Scrapy Custom Middleware for Intelligent Proxy Rotation
Scrapy's built-in proxy handling is a single-line request.meta["proxy"] = "..." hook. That's fine for a fixed proxy, but it doesn't give you session pooling, failure tracking, automatic blacklisting, or retry with a fresh identity. For those, you write custom downloader middleware.
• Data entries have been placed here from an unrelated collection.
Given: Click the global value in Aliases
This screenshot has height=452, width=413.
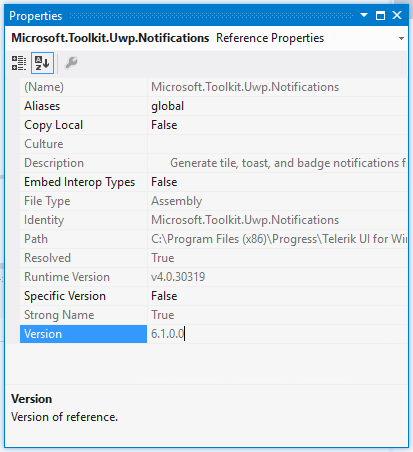Looking at the screenshot, I should tap(167, 106).
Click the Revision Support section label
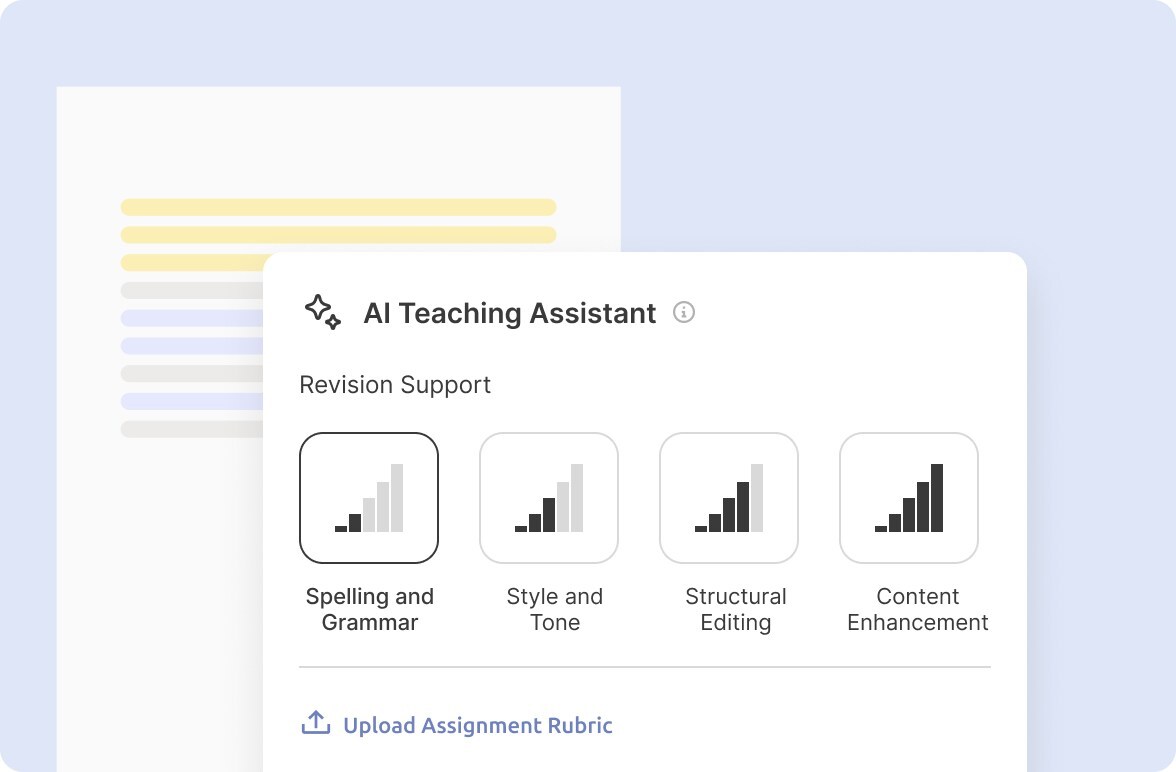The height and width of the screenshot is (772, 1176). [395, 385]
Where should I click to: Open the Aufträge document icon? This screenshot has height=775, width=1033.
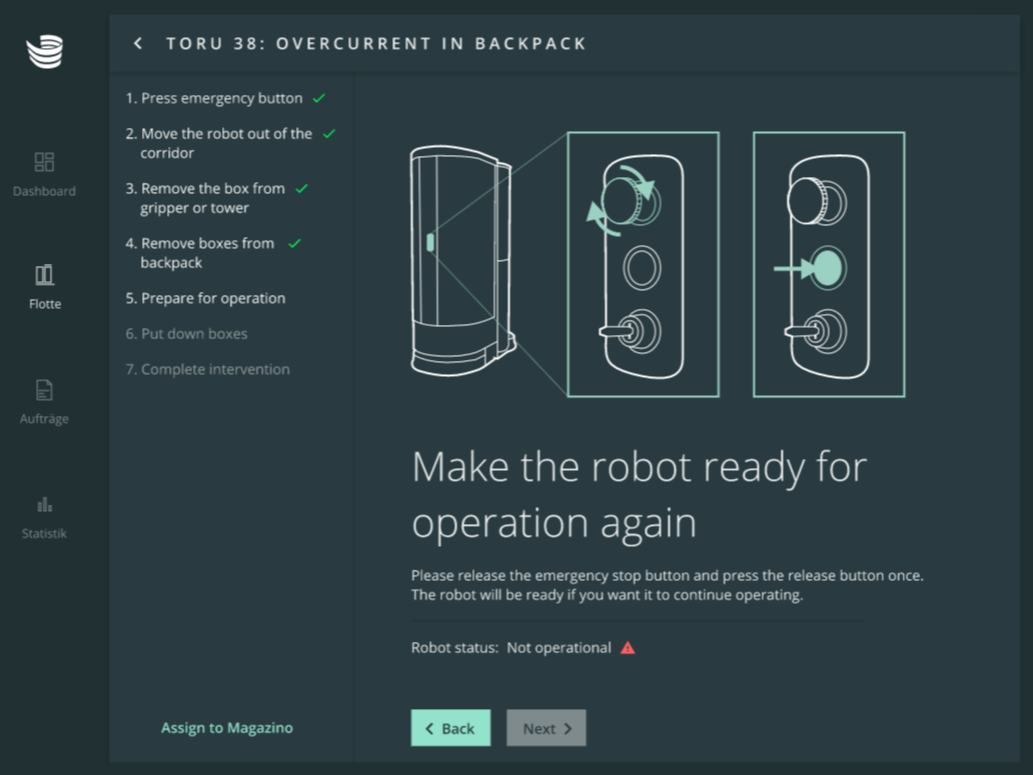click(44, 390)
This guide builds two middlewares: HexProxyMiddleware (assigns sessions and tracks failures) and SmartRetryMiddleware (retries failed requests on a different session). They slot into Scrapy's downloader pipeline and integrate with its stats collector so you see failure rates in the crawl summary.
settings.py wiring
# settings.py excerpt
DOWNLOADER_MIDDLEWARES = {
"scrapy.downloadermiddlewares.retry.RetryMiddleware": None,
"scraper.middlewares.HexProxyMiddleware": 350,
"scraper.middlewares.SmartRetryMiddleware": 550,
}
HEX_PROXY_GATEWAY = "http://gate.hexproxies.com:7777"
HEX_PROXY_USER = "USER"
HEX_PROXY_PASS = "PASS"
HEX_PROXY_BLACKLIST_COOLDOWN = 300 # seconds
HEX_PROXY_MAX_FAILURES = 5
HEX_PROXY_SESSION_POOL_SIZE = 20
Priority ordering matters. Lower number = earlier in the request pipeline, later in the response pipeline. By running HexProxyMiddleware at 350 (early on request, late on response) and SmartRetryMiddleware at 550 (later on request, earlier on response), the retry middleware sees the response first and can bounce the request back through the proxy middleware with a fresh session.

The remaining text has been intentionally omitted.